▶ [Task requirements]:
The listing below is to be copied in full, line by line.

+ + + +

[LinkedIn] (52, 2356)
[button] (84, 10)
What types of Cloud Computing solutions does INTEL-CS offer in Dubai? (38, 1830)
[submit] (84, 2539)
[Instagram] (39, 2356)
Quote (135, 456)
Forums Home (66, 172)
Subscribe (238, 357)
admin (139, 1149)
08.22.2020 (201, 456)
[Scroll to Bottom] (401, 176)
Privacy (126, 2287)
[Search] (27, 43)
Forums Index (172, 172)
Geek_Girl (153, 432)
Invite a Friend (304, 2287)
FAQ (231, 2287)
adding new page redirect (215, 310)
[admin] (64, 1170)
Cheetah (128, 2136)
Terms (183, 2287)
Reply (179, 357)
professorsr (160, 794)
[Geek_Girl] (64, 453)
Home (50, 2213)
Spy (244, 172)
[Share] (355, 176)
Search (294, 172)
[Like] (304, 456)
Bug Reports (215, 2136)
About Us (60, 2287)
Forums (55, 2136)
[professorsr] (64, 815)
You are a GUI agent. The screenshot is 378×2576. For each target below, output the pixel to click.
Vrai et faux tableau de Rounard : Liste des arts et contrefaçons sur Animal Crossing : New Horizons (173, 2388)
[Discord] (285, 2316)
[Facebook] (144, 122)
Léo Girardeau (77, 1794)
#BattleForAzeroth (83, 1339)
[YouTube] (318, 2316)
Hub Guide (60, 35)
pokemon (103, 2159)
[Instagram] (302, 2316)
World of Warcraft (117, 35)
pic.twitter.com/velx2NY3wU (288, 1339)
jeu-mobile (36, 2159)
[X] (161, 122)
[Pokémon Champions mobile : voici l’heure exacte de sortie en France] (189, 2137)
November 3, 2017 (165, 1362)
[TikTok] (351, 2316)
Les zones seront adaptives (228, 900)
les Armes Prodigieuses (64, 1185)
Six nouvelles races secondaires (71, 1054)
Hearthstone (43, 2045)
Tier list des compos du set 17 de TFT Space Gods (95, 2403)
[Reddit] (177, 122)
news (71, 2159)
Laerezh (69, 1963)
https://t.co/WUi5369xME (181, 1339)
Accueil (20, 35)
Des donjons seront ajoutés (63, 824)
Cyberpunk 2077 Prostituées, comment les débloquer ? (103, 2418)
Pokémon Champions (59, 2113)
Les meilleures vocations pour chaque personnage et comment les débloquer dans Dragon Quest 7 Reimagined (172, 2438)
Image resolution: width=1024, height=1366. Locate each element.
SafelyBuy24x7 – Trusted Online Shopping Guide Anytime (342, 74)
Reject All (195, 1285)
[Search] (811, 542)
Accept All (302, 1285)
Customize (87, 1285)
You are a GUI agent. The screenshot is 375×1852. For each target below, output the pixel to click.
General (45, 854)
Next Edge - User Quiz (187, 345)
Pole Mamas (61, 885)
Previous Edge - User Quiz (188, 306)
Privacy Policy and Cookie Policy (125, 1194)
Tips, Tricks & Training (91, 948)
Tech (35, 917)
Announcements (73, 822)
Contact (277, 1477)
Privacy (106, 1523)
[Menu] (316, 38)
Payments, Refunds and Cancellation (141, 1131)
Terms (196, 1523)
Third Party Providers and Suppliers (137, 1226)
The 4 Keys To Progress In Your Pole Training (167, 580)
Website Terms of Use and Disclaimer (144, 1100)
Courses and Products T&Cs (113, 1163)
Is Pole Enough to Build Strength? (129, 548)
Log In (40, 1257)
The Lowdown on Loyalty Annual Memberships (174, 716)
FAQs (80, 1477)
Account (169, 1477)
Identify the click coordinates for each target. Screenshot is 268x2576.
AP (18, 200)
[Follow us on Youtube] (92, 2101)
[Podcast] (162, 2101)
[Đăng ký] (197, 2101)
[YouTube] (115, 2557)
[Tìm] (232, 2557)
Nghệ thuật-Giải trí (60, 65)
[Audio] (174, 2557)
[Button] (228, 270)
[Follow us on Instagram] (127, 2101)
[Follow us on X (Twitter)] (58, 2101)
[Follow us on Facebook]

+ + + +

▶ [Task answer]:
[LinkedIn] (52, 2356)
[button] (84, 10)
What types of Cloud Computing solutions does INTEL-CS offer in Dubai? (38, 1830)
[submit] (84, 2539)
[Instagram] (39, 2356)
Quote (135, 456)
Forums Home (66, 172)
Subscribe (238, 357)
admin (139, 1149)
08.22.2020 (201, 456)
[Scroll to Bottom] (401, 176)
Privacy (126, 2287)
[Search] (27, 43)
Forums Index (172, 172)
Geek_Girl (153, 432)
Invite a Friend (304, 2287)
FAQ (231, 2287)
adding new page redirect (215, 310)
[admin] (64, 1170)
Cheetah (128, 2136)
Terms (183, 2287)
Reply (179, 357)
professorsr (160, 794)
[Geek_Girl] (64, 453)
Home (50, 2213)
Spy (244, 172)
[Share] (355, 176)
Search (294, 172)
[Like] (304, 456)
Bug Reports (215, 2136)
About Us (60, 2287)
Forums (55, 2136)
[professorsr] (64, 815)
You are a GUI agent. The screenshot is 378×2576. For each target below, output the pixel to click.
Vrai et faux tableau de Rounard : Liste des arts et contrefaçons sur Animal Crossing : New Horizons (173, 2388)
[Discord] (285, 2316)
[Facebook] (144, 122)
Léo Girardeau (77, 1794)
#BattleForAzeroth (83, 1339)
[YouTube] (318, 2316)
Hub Guide (60, 35)
pokemon (103, 2159)
[Instagram] (302, 2316)
World of Warcraft (117, 35)
pic.twitter.com/velx2NY3wU (288, 1339)
jeu-mobile (36, 2159)
[X] (161, 122)
[Pokémon Champions mobile : voici l’heure exacte de sortie en France] (189, 2137)
November 3, 2017 (165, 1362)
[TikTok] (351, 2316)
Les zones seront adaptives (228, 900)
les Armes Prodigieuses (64, 1185)
Six nouvelles races secondaires (71, 1054)
Hearthstone (43, 2045)
Tier list des compos du set 17 de TFT Space Gods (95, 2403)
[Reddit] (177, 122)
news (71, 2159)
Laerezh (69, 1963)
https://t.co/WUi5369xME (181, 1339)
Accueil (20, 35)
Des donjons seront ajoutés (63, 824)
Cyberpunk 2077 Prostituées, comment les débloquer ? (103, 2418)
Pokémon Champions (59, 2113)
Les meilleures vocations pour chaque personnage et comment les débloquer dans Dragon Quest 7 Reimagined (172, 2438)
Image resolution: width=1024, height=1366. Locate each element.
SafelyBuy24x7 – Trusted Online Shopping Guide Anytime (342, 74)
Reject All (195, 1285)
[Search] (811, 542)
Accept All (302, 1285)
Customize (87, 1285)
You are a GUI agent. The screenshot is 375×1852. For each target below, output the pixel to click.
General (45, 854)
Next Edge - User Quiz (187, 345)
Pole Mamas (61, 885)
Previous Edge - User Quiz (188, 306)
Privacy Policy and Cookie Policy (125, 1194)
Tips, Tricks & Training (91, 948)
Tech (35, 917)
Announcements (73, 822)
Contact (277, 1477)
Privacy (106, 1523)
[Menu] (316, 38)
Payments, Refunds and Cancellation (141, 1131)
Terms (196, 1523)
Third Party Providers and Suppliers (137, 1226)
The 4 Keys To Progress In Your Pole Training (167, 580)
Website Terms of Use and Disclaimer (144, 1100)
Courses and Products T&Cs (113, 1163)
Is Pole Enough to Build Strength? (129, 548)
Log In (40, 1257)
The Lowdown on Loyalty Annual Memberships (174, 716)
FAQs (80, 1477)
Account (169, 1477)
Identify the click coordinates for each target. Screenshot is 268x2576.
AP (18, 200)
[Follow us on Youtube] (92, 2101)
[Podcast] (162, 2101)
[Đăng ký] (197, 2101)
[YouTube] (115, 2557)
[Tìm] (232, 2557)
Nghệ thuật-Giải trí (60, 65)
[Audio] (174, 2557)
[Button] (228, 270)
[Follow us on Instagram] (127, 2101)
[Follow us on X (Twitter)] (58, 2101)
[Follow us on Facebook]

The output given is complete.